Every November, thousands of school-aged writers log onto their computers, typing up stories about their hopes, dreams and inner thoughts. At the end of every day, they enter their word counts into the website for a competition, encouraging students to write.
NaNoWriMo, an acronym for National Novel Writing Month, is held every November as a forum for creative writing. The Young Writers Program (YWP) focuses on children under 17, as well as 18-year-olds still in high school, allowing them to sign up for the online classroom to share their work and progress. The English Honor Society (EHS) has had a classroom since at least 2012, but this was the first year it was expanded to the entire WCHS community.
“I wrote about my dreams because I have many of them,” junior Jessica Fang said. “I can also notice parts of my real life seep in, but also just a lot of weird things that I find really interesting.
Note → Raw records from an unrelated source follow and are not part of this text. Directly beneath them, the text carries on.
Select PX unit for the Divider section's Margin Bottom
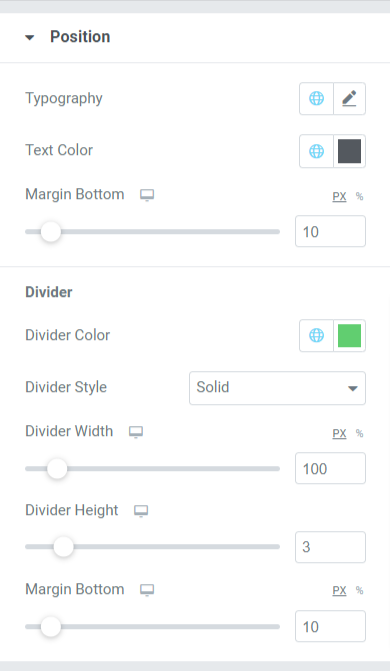The width and height of the screenshot is (390, 671). (x=339, y=591)
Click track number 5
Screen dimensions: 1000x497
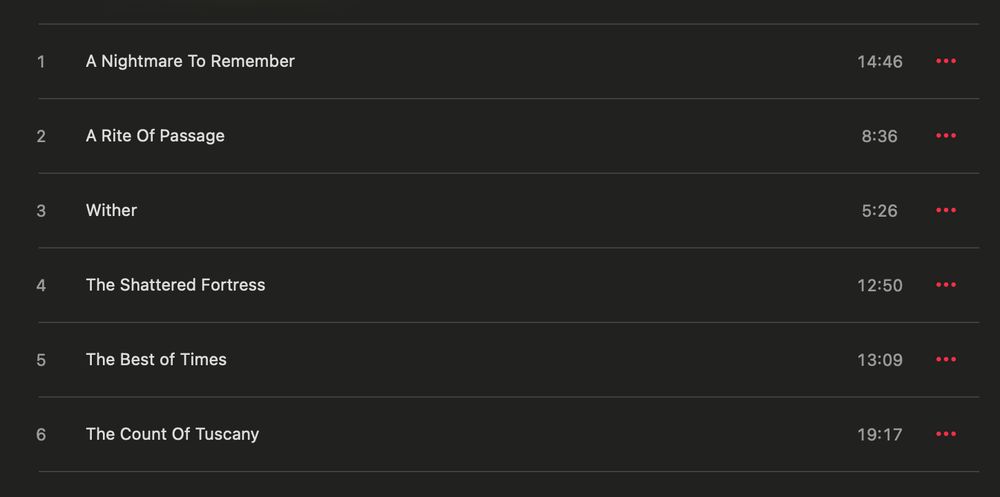point(41,360)
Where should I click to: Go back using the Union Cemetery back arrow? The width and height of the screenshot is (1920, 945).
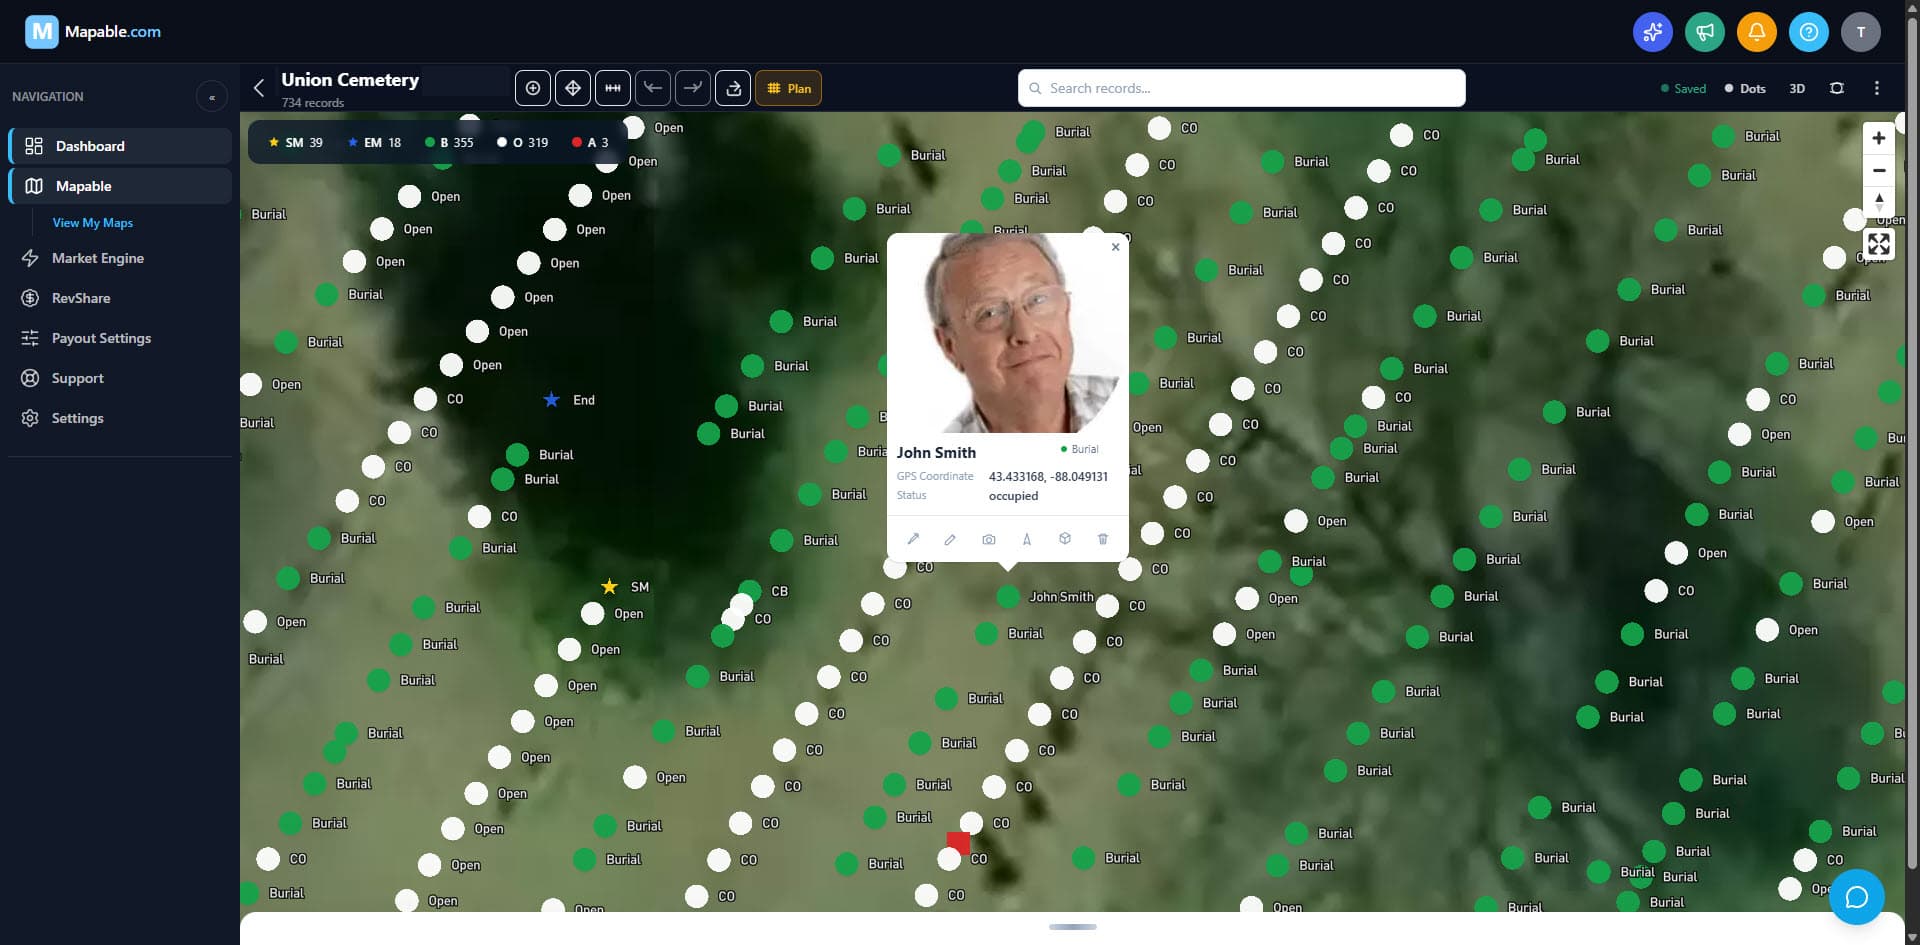259,88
There was this thing, where you could get wings if your DNA was in the right sequence, but sometimes you didn’t have wings, so you had to reset your DNA and have wings.”
Fang was a first-time participant in NaNoWriMo this year. As a member of EHS, she was interested in participating because it gave her a chance to write about her thoughts.
Senior Clara Goldberg, another member of the EHS, was a returning NaNoWriMo participant. She found this year’s competition different from 2020 when she had more free time because of virtual school and other factors. However, getting to sit down and write and being motivated by reaching her goal, was exciting to her.
“I love to write and I’ve been writing ever since I was a really little kid,” Goldberg said. “My goal in life is to become an author, so, for me, NaNoWriMo is really like fun practice for writing books. Also I just had a lot of ideas and I thought it would be fun to write.”
She noticed that this competition allows for more creative freedom than writing for school, which often comes with restrictions on topic and number of words. In her story, she focused on how little decisions alter realities, sometimes forming new ones. Goldberg also aims to increase representation in literature by showcasing LGBTQ+ characters, an important issue to her.
“I try to represent as many identities as I can, not just my own, so that people can feel seen in the work,” Goldberg said. “For me, I always grew up searching for representation. It was not given to me, I had to look for it. And I think it’s important for the future to form an ability to be able to just see yourself in all books.”
Fang wrote her story during the free time she had in school. Her original goal was to hit the 5,000 words mark, but she ended up exceeding her expectations, writing over 6,000 by the end of the month.
WCHS participants made a classroom on the NaNoWriMo website, which gave them the opportunity to offer each other motivation, advice and tips. Additionally, it allowed Fang to see everyone else’s progress, and vice versa, which inspired her to keep going.
“Find a private place to write a bunch or use different apps, like one that locks your computer,” Fang said. “It was sort of fun. You got to see how other people delt with the challenge and how what they wrote for what for their projects.”
According to Riley Bartlebaugh, an English teacher who helped run NaNoWriMo, the competition will continue for all students who want to participate next year. The competition provides students with an opportunity to improve their writing.
“I’m really proud of my idea and what I was able to get down; I do hope to continue it after this month,” Goldberg said. “My biggest takeaway is all writing is good writing. Don’t over edit yourself. Don’t overthink things and go back and change them because what you write down is good and you should be proud of it, simply for doing it.”